Gli effetti della transazione fiscale sui contenziosi tributari pendenti

Il rapporto tra liti tributarie pendenti e transazione fiscale è questione, da sempre, al centro di un accesso dibattito dottrinale.

Prima della riforma del 2016, secondo un’interpretazione confermata dalla Corte di Cassazione, gli effetti della transazione fiscale sul contenzioso tributario erano di eminente matrice estintiva: in altri termini, chiusa la transazione al contribuente non veniva riconosciuta alcuna possibilità di continuare a coltivare il contenzioso, di fatto risolvendosi in una sorta di acquiescenza all’originario atto impositivo impugnato.

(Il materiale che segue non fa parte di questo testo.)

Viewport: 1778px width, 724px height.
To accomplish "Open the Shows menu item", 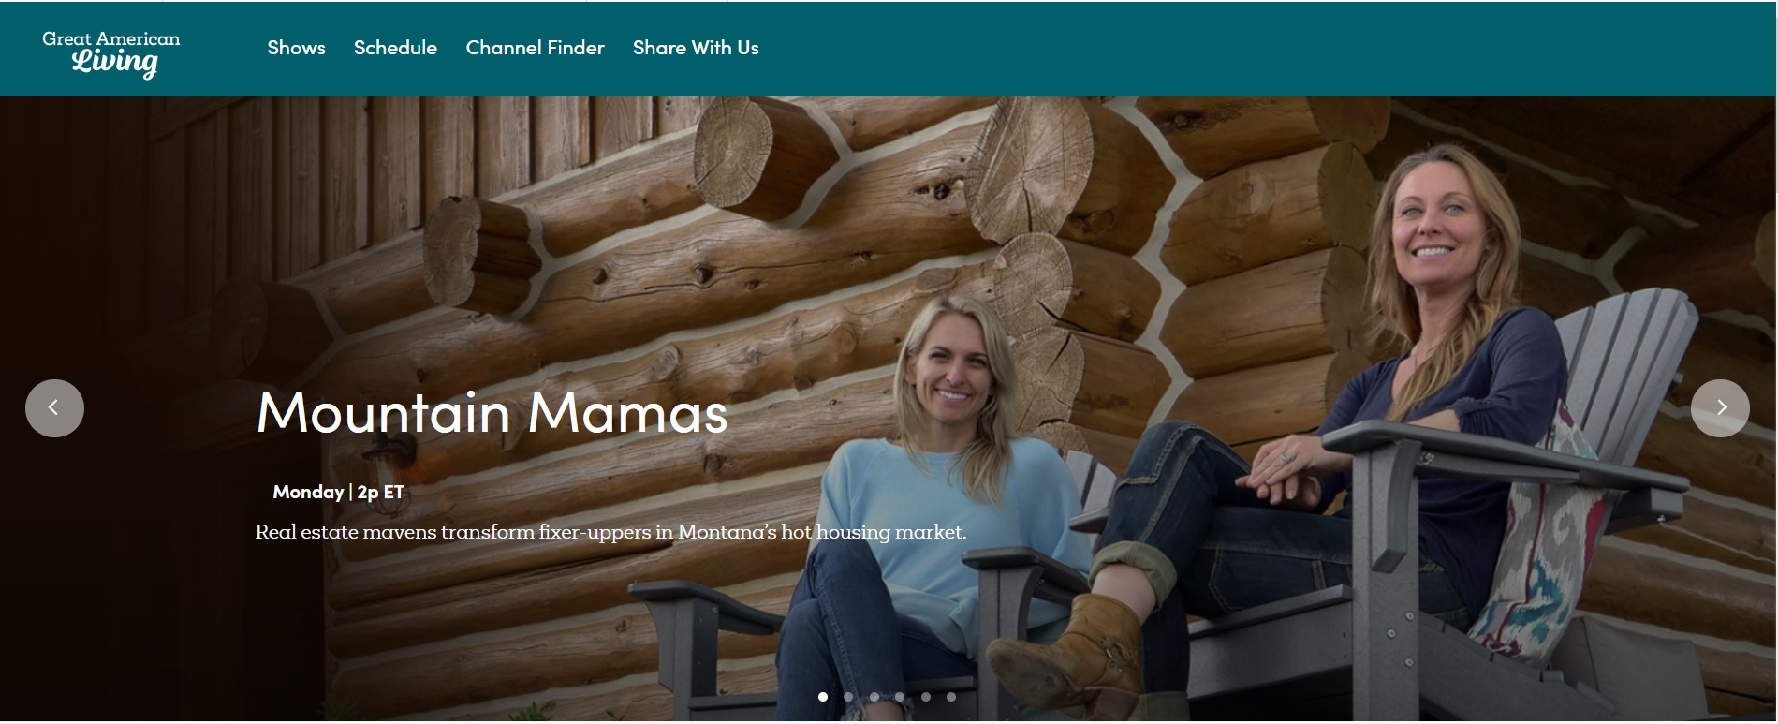I will [296, 48].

Con la sentenza n. 16755/2020, la Suprema Corte ha difatti affermato come, in presenza di un accordo di ristrutturazione dei debiti omologato, contenente la transazione fiscale ex art. 182-ter l. fall. non determina alcun effetto di “cristallizzazione” dei rapporti giuridici d’imposta, non producendosi né il consolidamento del debito fiscale, né la cessazione delle liti fiscali pendenti.

Secondo la Corte di Cassazione, infatti, una volta che l’accordo di ristrutturazione sia stato omologato ai sensi dell’art. 182-bis l.f. deve essere dichiarata la cessazione della materia del contendere con riferimento a tutti i contenziosi fiscali pendenti al momento della presentazione della domanda.

Nella pronuncia in commento i Giudici di legittimità arrivano a sostenere che l’iscrizione a ruolo del carico tributario rientrante in una proposta di transazione fiscale ex art. 182-ter l. fall. e la conseguente notificazione della cartella di pagamento siano possibili solo laddove gli effetti dell’accordo vengano meno in conseguenza dell’inadempimento del contribuente.

Secondo la legislazione vigente, invece, la chiusura di una transazione fiscale non pregiudicherebbe il diritto di difesa (sancito dall’art. 24 della Costituzione) inerente alla possibilità di proseguire il contenzioso, con la possibilità nel caso di vittoria di far valere la pronuncia ai fini del consolidamento del debito tributario posto alla base delle “trattative” con l’Agenzia intraprese in sede di trattazione.

Nella sostanza accade, invece, che i rapporti tra contenzioso e transazione siano regolati in maniera inversa a quanto invece prospettato.

Spesso infatti, con statuizioni di rinvio ad opera delle Commissioni di merito, è il giudizio tributario che tende ad aspettare gli esiti della transazione, trascurando la circostanza, come detto oggi concessa, che sia la transazione in atto a poter beneficiare di un eventuale esito positivo del processo tributario.

In termini processuali, dunque un’iniziativa del contribuente tesa ad ottenere il rinvio della decisione del Giudice tributario per attendere gli esiti di una transazione in corso, oltre a palesarsi come istanza non propriamente sorretta da solide basi giuridiche, risulterebbe completamente contraria allo spirito dell’impianto normativo e priverebbe la parte privata della possibilità di beneficiare, in transazione, degli eventuali esiti positivi della lite tributaria coltivata.